Start it with --mcp-port 9966 (disabled by default).
- Transport: Streamable HTTP (stateless), endpoint
http://127.0.0.1:{port}/mcp - Tool:
execute_python— runs arbitrary Python code in the IPython session - Resources:
file:///opp_repl/readme(project README),file:///opp_repl/packages(package list),file:///opp_repl/api/{package_name}(auto-generated API reference)
Requires the mcp extra: pip install -e ".[mcp]".
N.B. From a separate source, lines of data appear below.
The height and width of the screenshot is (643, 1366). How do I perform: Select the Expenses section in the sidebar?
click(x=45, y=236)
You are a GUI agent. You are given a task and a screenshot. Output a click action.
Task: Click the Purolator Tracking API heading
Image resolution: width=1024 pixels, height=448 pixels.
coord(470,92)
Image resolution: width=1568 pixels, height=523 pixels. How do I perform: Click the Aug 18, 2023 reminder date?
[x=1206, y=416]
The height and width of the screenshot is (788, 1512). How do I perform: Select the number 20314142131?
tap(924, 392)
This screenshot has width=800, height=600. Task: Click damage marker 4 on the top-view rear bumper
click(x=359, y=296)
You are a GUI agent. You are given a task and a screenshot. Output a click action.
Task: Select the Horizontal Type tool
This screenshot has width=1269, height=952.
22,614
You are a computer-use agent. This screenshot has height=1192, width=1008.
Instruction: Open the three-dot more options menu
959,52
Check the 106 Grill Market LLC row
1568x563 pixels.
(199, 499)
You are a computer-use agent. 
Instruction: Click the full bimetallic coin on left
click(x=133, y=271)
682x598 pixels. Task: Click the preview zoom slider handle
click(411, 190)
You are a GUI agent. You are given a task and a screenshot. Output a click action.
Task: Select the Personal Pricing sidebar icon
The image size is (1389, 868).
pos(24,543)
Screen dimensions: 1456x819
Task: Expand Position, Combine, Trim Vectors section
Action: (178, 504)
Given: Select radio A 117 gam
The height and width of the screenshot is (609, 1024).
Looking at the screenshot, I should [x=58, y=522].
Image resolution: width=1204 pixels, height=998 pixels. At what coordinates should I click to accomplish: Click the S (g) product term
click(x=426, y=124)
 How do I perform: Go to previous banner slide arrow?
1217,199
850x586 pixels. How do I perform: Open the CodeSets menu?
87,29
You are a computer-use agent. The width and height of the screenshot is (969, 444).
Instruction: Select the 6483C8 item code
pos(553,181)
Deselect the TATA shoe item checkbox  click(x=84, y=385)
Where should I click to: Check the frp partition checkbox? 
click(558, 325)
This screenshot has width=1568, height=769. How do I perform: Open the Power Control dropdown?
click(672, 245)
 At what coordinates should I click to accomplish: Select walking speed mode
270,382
IPython's %autoreload 2 magic is enabled at REPL startup so that
edited Python source files are automatically reloaded before each
command.
At startup the REPL tries to import a Python module named after the
current OS login user (e.g. import levy). All public names from
that module are injected into the REPL namespace. This allows
per-user customization — define helper functions, set project defaults,
etc. — without modifying opp_repl itself. If no such module exists, the
import is silently skipped.
Every loaded simulation project is injected into the REPL namespace as
{name}_project (hyphens and dots replaced by underscores). For
example, inet_project, simu5g_project, aloha_project.
Call stop_execution() (or stop_execution(value)) anywhere in a
REPL script to abort the current cell without a full traceback.
See the project repository for license information.